A 100% natural solution to halting the catastrophic decline in Britain’s wildflower meadows that has seen more than 90% lost in the past 65 years is launched at London’s Landscape Show (September 23 & 24).


Q Lawns from Norfolk is one of the country’s top lawn-turf growers.  They have adapted their grassland knowledge to create two wildflower meadow turfs that are studded with up to 42 native British wild flowers.


Traditional Meadow Mat has 34 different wildflower species and Birds, Bees and Butterflies Meadow Mat has 42, including grasses and seed bearing flowers for the autumn feeding of birds.  Both can be used anywhere, from private gardens to estates and parkland and they comply with nationally recognised environmental impact assessments.


To reinforce the message at The Landscape Show, Q Lawns has worked with butterfly breeder Angelina Hayden.

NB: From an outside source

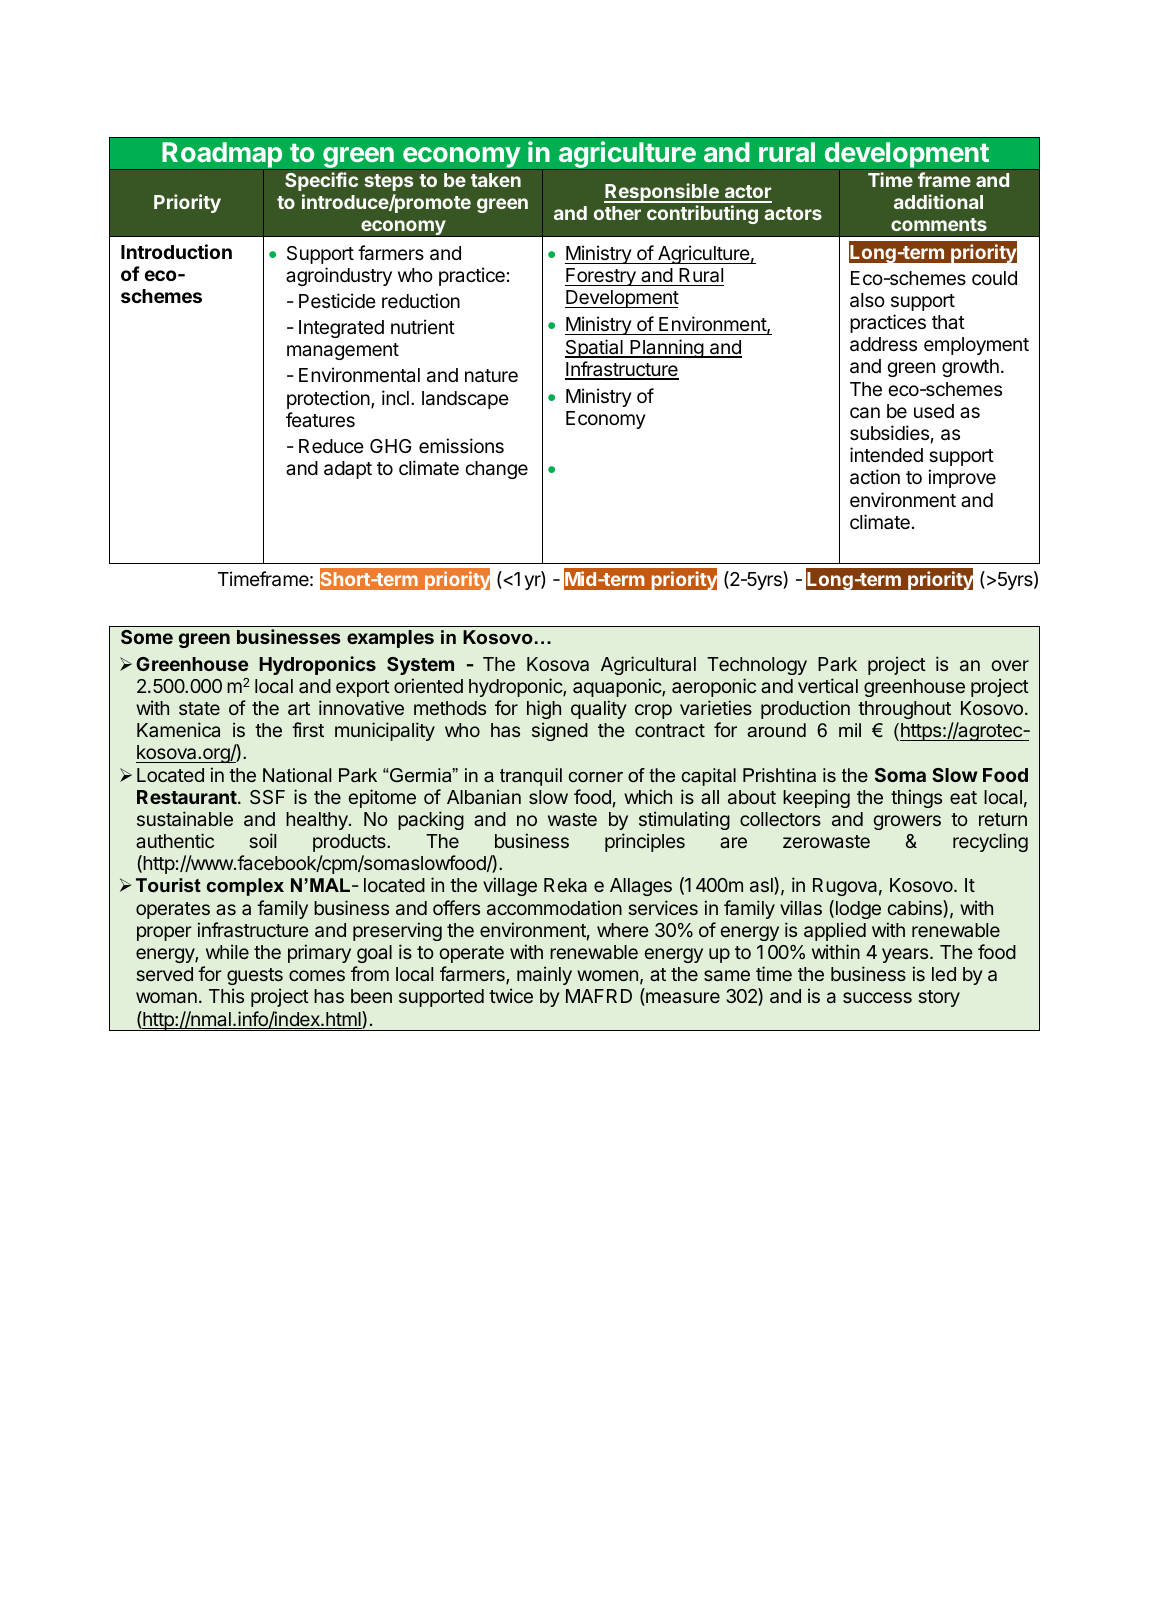 The width and height of the screenshot is (1149, 1624). I want to click on other, so click(617, 213).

She has created a special dome so that visitors can see 40 native British butterflies.  These have been specially selected by her to survive in the wild as they will all be released on the last day of the exhibition.


“The loss of more than 90% of our natural wildflower meadows is an environmental catastrophe,” says Q Lawns’ Angela Lambert.   “Meadow Mat means that anyone, including schools, can create an area that will benefit wild birds and insects including bees, butterflies and ladybirds.  It is a vibrant and natural contribution in the fight to save our natural environment.”


The traditional Meadow Mat flowers from May to July and the Birds, Bees and Butterflies variety continues on to the end of September.   The meadow flowers will bloom in the first summer of planting and the ideal time to lay the turf is either autumn or spring.


“Wildflowers don’t need rich soil.  Any south or west facing area of grassland or garden that has not been enriched with fertilisers for at least five years will be ideal,” explains Angela.  “The object is not to encourage the meadow grasses to grow too strongly and swamp the flowers.   In most locations it will need mowing just once a year, once the flowers have seeded.  Do not leave the grass clippings on the turf as this will produce a nutrient feed that will encourage the grasses to grow.”


Q Lawns worked with the garden designer and horticulturalist Lisa Stubbs to select the native British wild flowers used in both versions.  All the turf and flowers are grown at the company’s farm in Norfolk.